=== EXTRAIT DU TEXTE ===
━━━━━━━━━━━━━━━━━━━━━━━━━━━━━━
Auteur : Michael Barram
Survol de l’ouvrage d’Alan Storkey : Jésus et la politique : Affronter les puissances, Baker Academy 2005 (0-8010-2784-5), 336 pages, $16.50
Cette nouvelle contribution d’Alan Storkey abonde de perspectives et de défis pour une vie chrétienne dans le contexte de l’Occident postmoderne (plus particulièrement Europe occidentale [Royaume-Uni, en particulier] et Etats-Unis). Il commence par remarquer que « l’histoire des rapports du christianisme avec la politique est étrange. D’un côté, il semble subversif » (p.7). Citant le Magnificat, Constantin et Soljenitsyne, Storkey reconnaît que « il y a, dans la foi chrétienne, quelque chose qui a dérangé les systèmes politiques » – bien que, fait-il remarquer, « ce dont il s’agit n’est pas clair » (p. 7). Cependant, cette qualité « subversive » n’est qu’une partie de l’histoire. « En même temps, le christianisme semble consentant » (p. 8). L’histoire regorge d’exemples de relations serviles et confortables que les chrétiens ont souvent entretenues avec ceux qui détiennent le pouvoir politique. Comment comprendre ces deux impulsions ? En essayant « d’étudier aussi directement que possible le contenu politique de la vie et de l’enseignement de Jésus », Storkey cherche à comprendre la politique chrétienne – en définitive, il est plus intéressé par une approche normative que par un simple exercice descriptif (p. 8).
━━━━━━━━━━━━━━━━━━━━━━━━━━━━━━
=== ENTRÉES FOURNIES ===
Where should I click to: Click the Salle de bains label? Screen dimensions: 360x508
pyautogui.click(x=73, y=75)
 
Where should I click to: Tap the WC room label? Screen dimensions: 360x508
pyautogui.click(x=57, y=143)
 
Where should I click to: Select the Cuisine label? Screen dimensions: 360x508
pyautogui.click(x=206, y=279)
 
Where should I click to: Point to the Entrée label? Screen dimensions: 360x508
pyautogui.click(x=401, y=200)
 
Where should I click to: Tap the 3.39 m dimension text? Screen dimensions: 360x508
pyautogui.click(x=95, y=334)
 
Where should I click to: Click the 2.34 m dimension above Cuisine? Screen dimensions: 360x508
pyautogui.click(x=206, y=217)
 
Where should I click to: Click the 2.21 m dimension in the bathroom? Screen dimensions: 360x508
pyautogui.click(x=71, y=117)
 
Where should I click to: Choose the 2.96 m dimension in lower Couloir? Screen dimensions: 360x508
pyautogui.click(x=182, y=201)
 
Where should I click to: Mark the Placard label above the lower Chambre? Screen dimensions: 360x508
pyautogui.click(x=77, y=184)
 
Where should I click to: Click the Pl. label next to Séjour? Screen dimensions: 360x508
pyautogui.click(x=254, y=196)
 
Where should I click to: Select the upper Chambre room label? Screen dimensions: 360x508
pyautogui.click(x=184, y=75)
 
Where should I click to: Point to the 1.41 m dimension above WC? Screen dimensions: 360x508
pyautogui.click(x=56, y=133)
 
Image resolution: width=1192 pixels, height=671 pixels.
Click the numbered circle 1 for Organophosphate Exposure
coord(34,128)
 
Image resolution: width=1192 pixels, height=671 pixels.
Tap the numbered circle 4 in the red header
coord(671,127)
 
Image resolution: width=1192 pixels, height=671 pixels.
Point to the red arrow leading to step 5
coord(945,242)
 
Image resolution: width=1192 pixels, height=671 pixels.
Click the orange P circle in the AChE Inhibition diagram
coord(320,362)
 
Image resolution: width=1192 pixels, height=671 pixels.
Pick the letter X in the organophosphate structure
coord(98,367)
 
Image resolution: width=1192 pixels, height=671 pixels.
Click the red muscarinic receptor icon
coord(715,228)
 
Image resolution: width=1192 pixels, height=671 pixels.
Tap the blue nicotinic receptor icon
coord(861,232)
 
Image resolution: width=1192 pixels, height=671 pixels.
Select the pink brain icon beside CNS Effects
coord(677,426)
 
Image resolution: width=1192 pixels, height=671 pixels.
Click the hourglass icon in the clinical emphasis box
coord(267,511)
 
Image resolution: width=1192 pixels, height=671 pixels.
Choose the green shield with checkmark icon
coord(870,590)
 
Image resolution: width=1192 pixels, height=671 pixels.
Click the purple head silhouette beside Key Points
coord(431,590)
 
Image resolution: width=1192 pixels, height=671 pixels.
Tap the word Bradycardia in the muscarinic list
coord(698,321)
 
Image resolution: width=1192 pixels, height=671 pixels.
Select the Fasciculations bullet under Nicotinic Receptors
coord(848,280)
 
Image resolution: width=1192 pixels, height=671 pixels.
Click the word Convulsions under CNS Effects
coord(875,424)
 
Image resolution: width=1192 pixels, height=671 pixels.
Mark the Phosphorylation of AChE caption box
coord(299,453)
━━━━━━━━━━━━━━━━━━━━━━━━━━━━━━
=== TÂCHES À RÉALISER ===
1. Selon le survol de l'ouvrage d'Alan Storkey, combien de pages compte ce livre ?
2. Extrayez, s'il vous plaît, chaque ligne des entrées qui contient le mot « circle ». Tenez compte de la casse.

=== RÉSULTATS ===
1. 336 pages.

2.
Click the numbered circle 1 for Organophosphate Exposure
Tap the numbered circle 4 in the red header
Click the orange P circle in the AChE Inhibition diagram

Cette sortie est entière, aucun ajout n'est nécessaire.